Top of Data extracts

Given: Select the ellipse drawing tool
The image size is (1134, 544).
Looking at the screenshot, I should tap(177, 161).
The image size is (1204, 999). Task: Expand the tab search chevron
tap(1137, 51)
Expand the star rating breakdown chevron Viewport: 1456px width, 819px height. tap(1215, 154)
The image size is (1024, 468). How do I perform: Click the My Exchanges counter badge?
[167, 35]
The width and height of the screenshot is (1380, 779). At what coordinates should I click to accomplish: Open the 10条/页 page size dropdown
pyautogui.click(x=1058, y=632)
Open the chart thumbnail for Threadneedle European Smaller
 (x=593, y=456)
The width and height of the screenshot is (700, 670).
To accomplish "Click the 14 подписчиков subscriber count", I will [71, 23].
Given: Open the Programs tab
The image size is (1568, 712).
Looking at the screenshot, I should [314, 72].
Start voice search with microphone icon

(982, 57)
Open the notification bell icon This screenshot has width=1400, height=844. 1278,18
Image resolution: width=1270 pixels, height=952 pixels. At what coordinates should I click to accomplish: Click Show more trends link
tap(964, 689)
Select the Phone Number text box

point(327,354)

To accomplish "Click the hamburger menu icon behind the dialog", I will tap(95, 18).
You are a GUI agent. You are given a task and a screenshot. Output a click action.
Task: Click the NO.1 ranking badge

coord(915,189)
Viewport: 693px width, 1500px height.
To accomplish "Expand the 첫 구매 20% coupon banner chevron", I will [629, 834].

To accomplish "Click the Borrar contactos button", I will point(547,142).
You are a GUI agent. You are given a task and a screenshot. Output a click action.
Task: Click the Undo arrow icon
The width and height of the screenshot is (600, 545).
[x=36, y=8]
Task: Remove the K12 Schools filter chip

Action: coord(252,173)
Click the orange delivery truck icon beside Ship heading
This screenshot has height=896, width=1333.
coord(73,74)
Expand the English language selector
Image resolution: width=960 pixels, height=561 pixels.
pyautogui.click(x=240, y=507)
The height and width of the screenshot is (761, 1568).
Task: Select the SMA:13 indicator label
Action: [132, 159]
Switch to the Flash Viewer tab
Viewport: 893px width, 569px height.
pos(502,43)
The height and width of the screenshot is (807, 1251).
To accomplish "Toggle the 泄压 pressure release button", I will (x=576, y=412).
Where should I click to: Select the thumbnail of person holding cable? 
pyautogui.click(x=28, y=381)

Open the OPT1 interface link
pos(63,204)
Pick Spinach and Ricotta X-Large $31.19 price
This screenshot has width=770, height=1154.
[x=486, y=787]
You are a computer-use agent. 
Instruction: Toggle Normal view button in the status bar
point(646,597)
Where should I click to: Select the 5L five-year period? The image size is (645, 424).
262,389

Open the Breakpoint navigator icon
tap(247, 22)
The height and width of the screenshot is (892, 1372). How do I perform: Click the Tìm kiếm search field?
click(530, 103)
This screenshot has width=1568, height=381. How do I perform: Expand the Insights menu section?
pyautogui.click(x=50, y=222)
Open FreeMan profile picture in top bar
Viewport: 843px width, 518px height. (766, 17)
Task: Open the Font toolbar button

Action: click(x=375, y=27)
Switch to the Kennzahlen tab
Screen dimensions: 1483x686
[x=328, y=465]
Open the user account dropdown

Bottom of Data extracts

[Task to complete] What do the lines of the material read, from the first through the line with "The height and width of the screenshot is (807, 1251)."? Transcribe them exactly and stop there.

[Exercise response]
Given: Select the ellipse drawing tool
The image size is (1134, 544).
Looking at the screenshot, I should tap(177, 161).
The image size is (1204, 999). Task: Expand the tab search chevron
tap(1137, 51)
Expand the star rating breakdown chevron Viewport: 1456px width, 819px height. tap(1215, 154)
The image size is (1024, 468). How do I perform: Click the My Exchanges counter badge?
[167, 35]
The width and height of the screenshot is (1380, 779). At what coordinates should I click to accomplish: Open the 10条/页 page size dropdown
pyautogui.click(x=1058, y=632)
Open the chart thumbnail for Threadneedle European Smaller
 (x=593, y=456)
The width and height of the screenshot is (700, 670).
To accomplish "Click the 14 подписчиков subscriber count", I will [71, 23].
Given: Open the Programs tab
The image size is (1568, 712).
Looking at the screenshot, I should [314, 72].
Start voice search with microphone icon

(982, 57)
Open the notification bell icon This screenshot has width=1400, height=844. 1278,18
Image resolution: width=1270 pixels, height=952 pixels. At what coordinates should I click to accomplish: Click Show more trends link
tap(964, 689)
Select the Phone Number text box

point(327,354)

To accomplish "Click the hamburger menu icon behind the dialog", I will tap(95, 18).
You are a GUI agent. You are given a task and a screenshot. Output a click action.
Task: Click the NO.1 ranking badge

coord(915,189)
Viewport: 693px width, 1500px height.
To accomplish "Expand the 첫 구매 20% coupon banner chevron", I will [629, 834].

To accomplish "Click the Borrar contactos button", I will point(547,142).
You are a GUI agent. You are given a task and a screenshot. Output a click action.
Task: Click the Undo arrow icon
The width and height of the screenshot is (600, 545).
[x=36, y=8]
Task: Remove the K12 Schools filter chip

Action: coord(252,173)
Click the orange delivery truck icon beside Ship heading
This screenshot has height=896, width=1333.
coord(73,74)
Expand the English language selector
Image resolution: width=960 pixels, height=561 pixels.
pyautogui.click(x=240, y=507)
The height and width of the screenshot is (761, 1568).
Task: Select the SMA:13 indicator label
Action: [132, 159]
Switch to the Flash Viewer tab
Viewport: 893px width, 569px height.
pos(502,43)
The height and width of the screenshot is (807, 1251).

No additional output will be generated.